Step 2 — Check for existing infrastructure: Rather than building a new pre-allocation mechanism, the assistant searched for existing APIs. Finding SynthesisCapacityHint and synthesize_circuits_batch_with_hint already implemented but unused was a significant discovery — it meant the fix was a wiring exercise, not a design exercise.
Step 3 — Design for generality: The assistant chose a caching approach rather than hardcoding values. The cache_hint/lookup_hint functions use CircuitId as a key, supporting all six circuit types. The hint is populated from the first proof's actual output, making it robust to circuit changes.
Step 4 — Systematic replacement: The assistant enumerated all six call sites (message 1309), then worked through them one by one, reading each context before editing. Message 1311 is the second read in this sequence. This systematic approach minimizes the risk of missing a call site.
Step 5 — Benchmark rigorously: After all edits were applied, the assistant ran both a synth-only microbenchmark and a full end-to-end daemon test. This is the critical step that separates optimization from guesswork.
The Irony: Zero Impact
The most instructive aspect of this episode is its outcome. Despite the compelling theoretical motivation — 27 reallocations per Vec, 250 GB of wasted copies, 810 syscalls — the benchmark showed no measurable difference. Synthesis time was 50.65 seconds with hints and 50.65 seconds without.

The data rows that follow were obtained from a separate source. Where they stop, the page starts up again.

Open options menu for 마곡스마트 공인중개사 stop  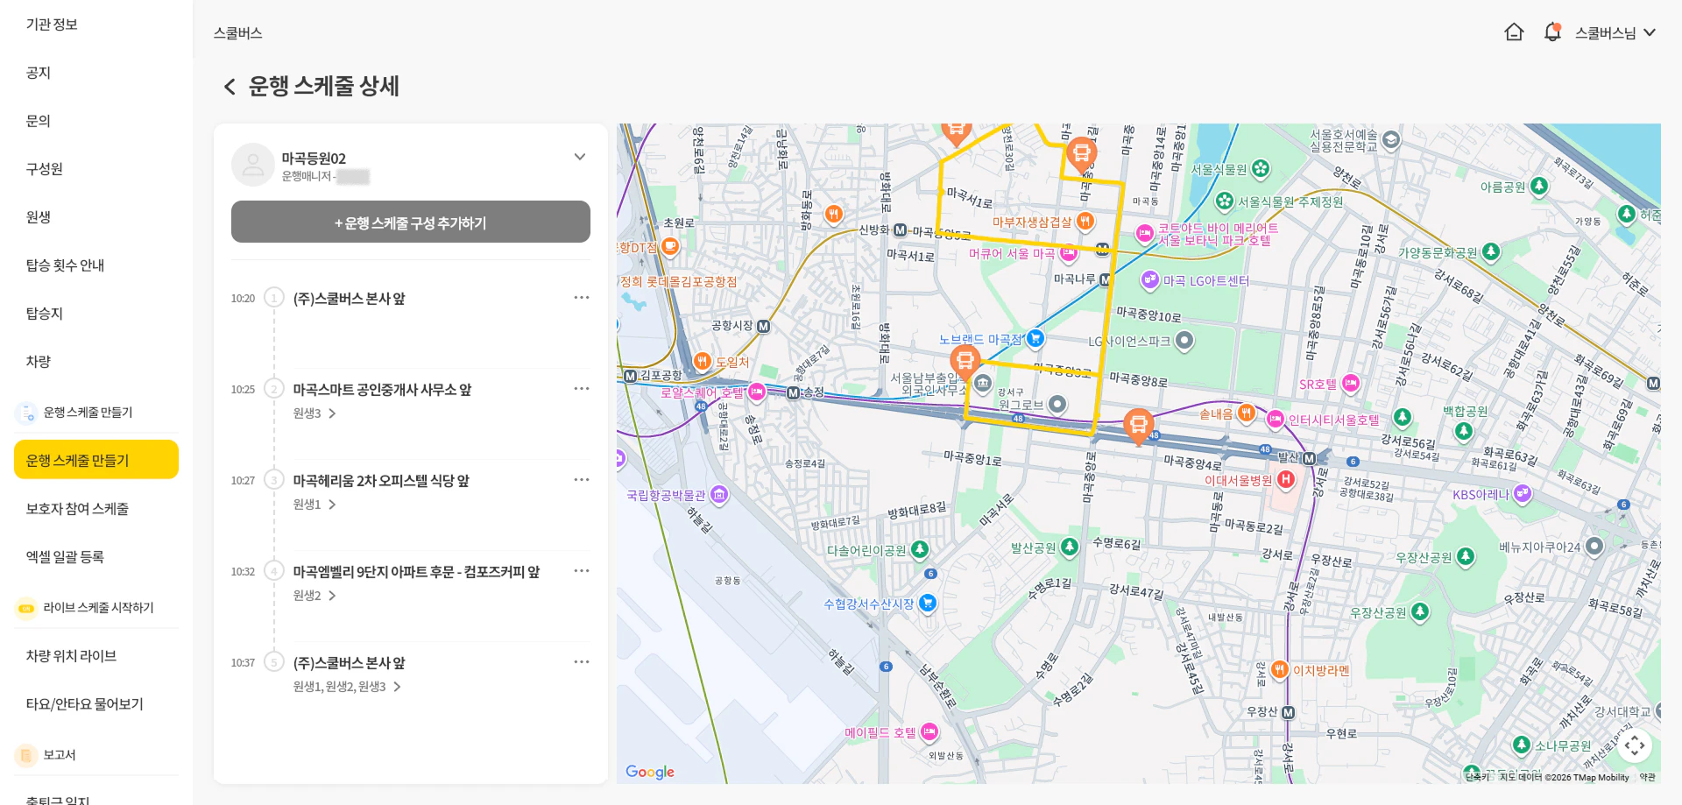point(581,389)
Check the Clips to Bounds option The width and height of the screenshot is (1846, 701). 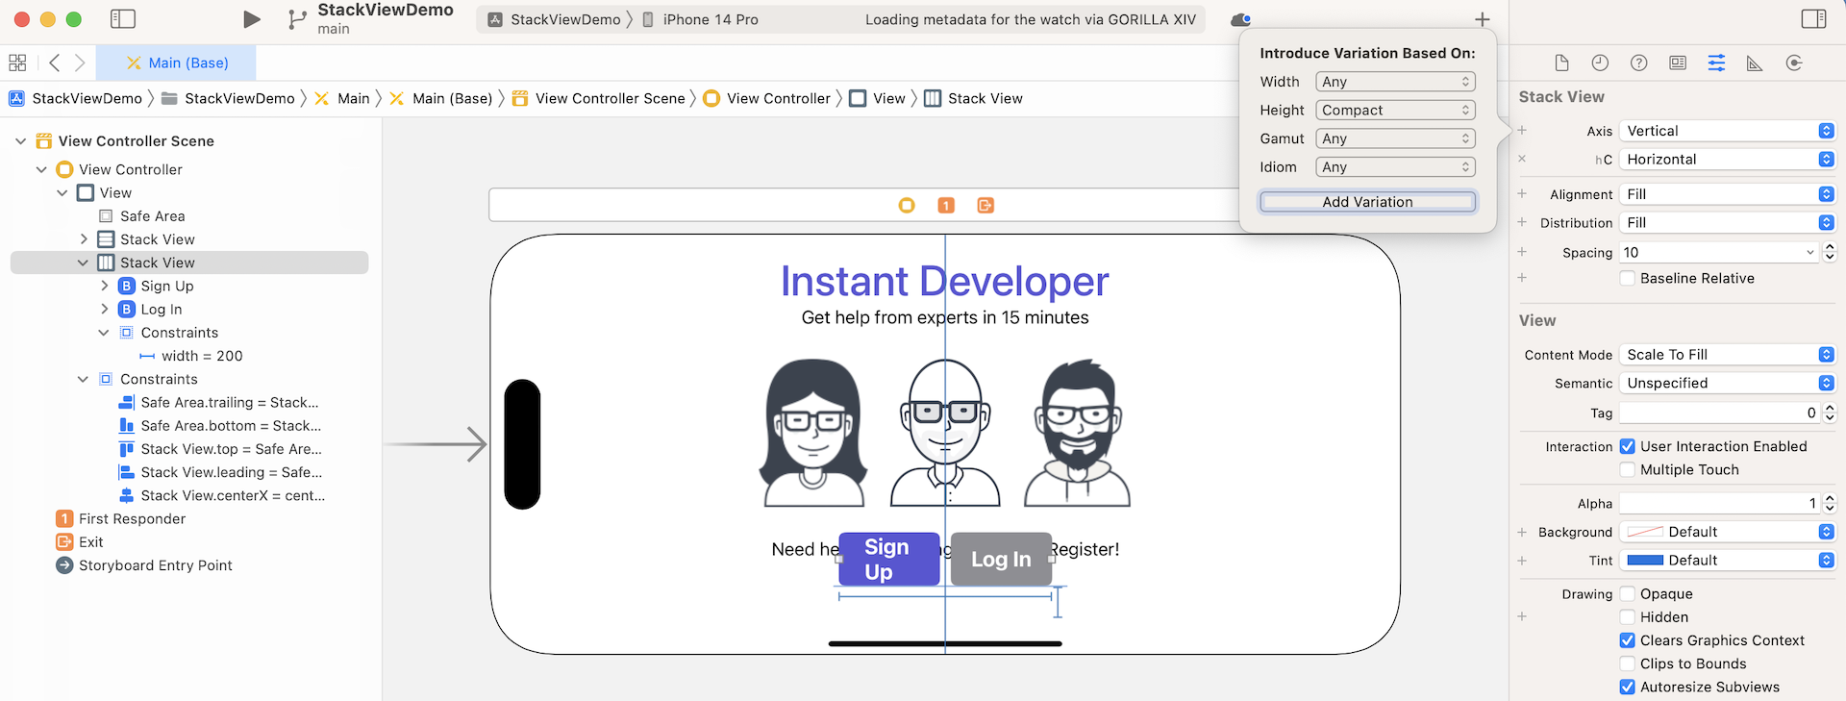click(1628, 664)
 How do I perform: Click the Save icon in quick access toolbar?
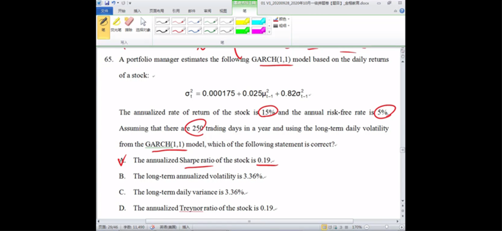[107, 3]
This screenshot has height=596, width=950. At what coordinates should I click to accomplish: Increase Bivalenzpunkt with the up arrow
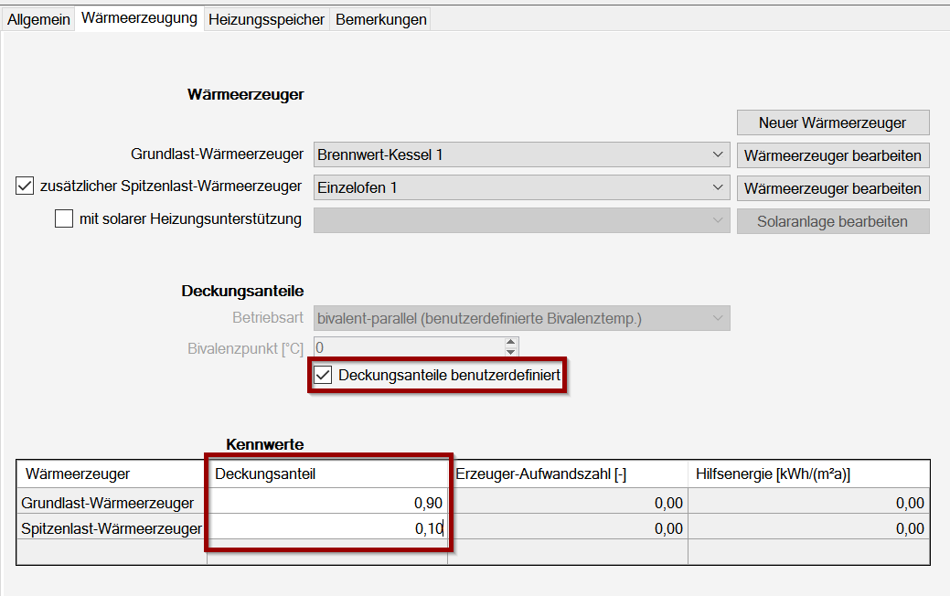coord(511,343)
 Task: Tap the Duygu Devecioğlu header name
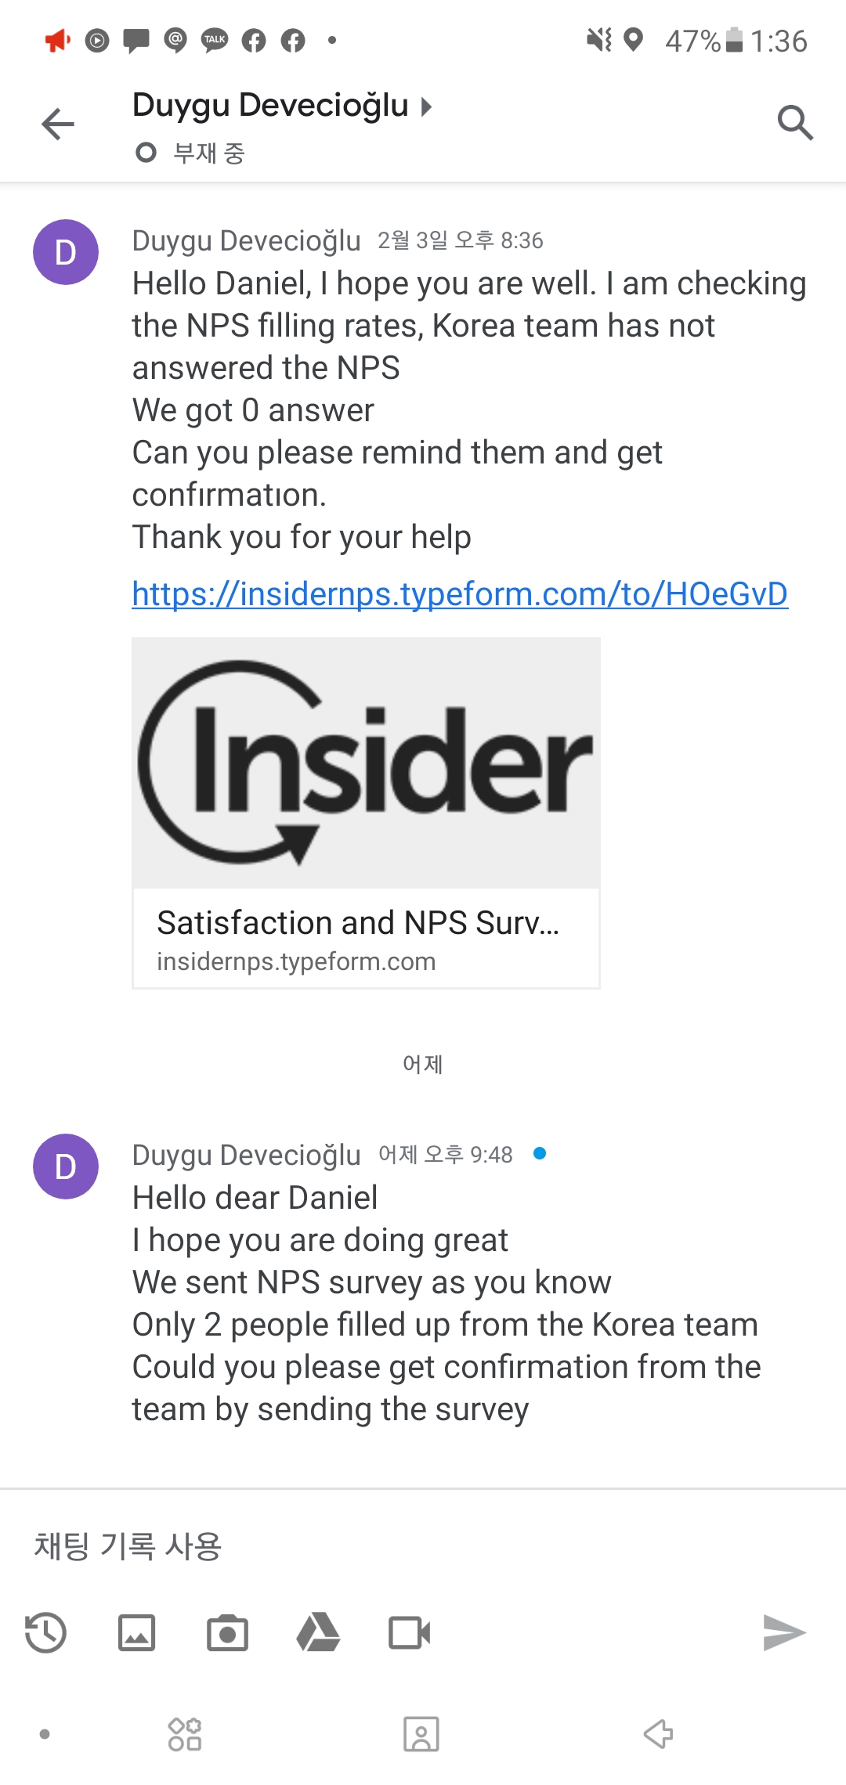coord(270,106)
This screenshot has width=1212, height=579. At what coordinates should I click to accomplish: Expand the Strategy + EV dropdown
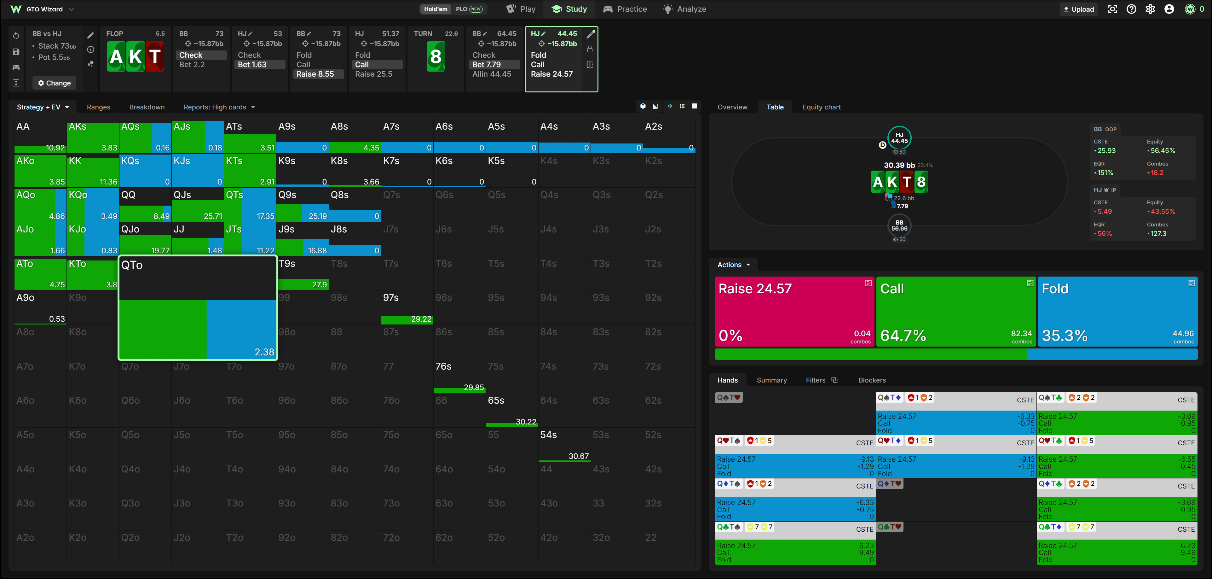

Why? The answer lies in the asymmetry of allocation vs. deallocation in Rust. When Vec::push() triggers a reallocation, the cost is amortized across all pushes. The geometric doubling strategy means each element is copied O(1) times on average. Moreover, the memcpy of old data to the new buffer is a linear scan that the CPU can perform at memory bandwidth speeds, and it happens in the background of ongoing computation. The synthesis threads are busy evaluating constraints — the allocation cost is overlapped with computation.
Deallocation, by contrast, is a synchronous barrier. When a large Vec is dropped, the destructor must munmap all pages, which involves TLB shootdowns, page table updates, and RSS accounting. This cost cannot be overlapped with anything because the thread is blocked until the kernel completes the teardown. The async deallocation fix worked precisely because it moved this synchronous barrier off the critical path.
The null result was itself a valuable piece of knowledge. It confirmed that the synthesis bottleneck is purely computational — the CPU is spending its time evaluating field arithmetic, building linear combinations, and tracking constraint density, not allocating memory. This reinforced the necessity of Phase 5 (PCE — Polynomial Commitment Evaluation), which would replace circuit synthesis entirely with sparse matrix-vector multiplication.
The Deeper Lesson: Measurement Over Intuition
The allocation hypothesis was brilliant, elegant, and wrong. It was the kind of insight that feels obviously correct — so much so that many engineering teams would have committed the optimization without benchmarking it, assuming the savings were guaranteed. The assistant's discipline in measuring the change, even when the theory seemed airtight, is a model for performance engineering.
As the chunk summary notes: "the critical importance of measurement over intuition, and the fundamental asymmetry of alloc vs dealloc: Rust's geometric push() amortizes cost and overlaps with parallel computation, while the previous dealloc win came from synchronous munmap of large GPU-phase buffers."
This lesson is the true output of message 1311 and the edits that followed. The read itself is a small moment — a developer looking at code before changing it. But it stands at the pivot point between a compelling hypothesis and a humbling measurement, between what we think should be fast and what actually is.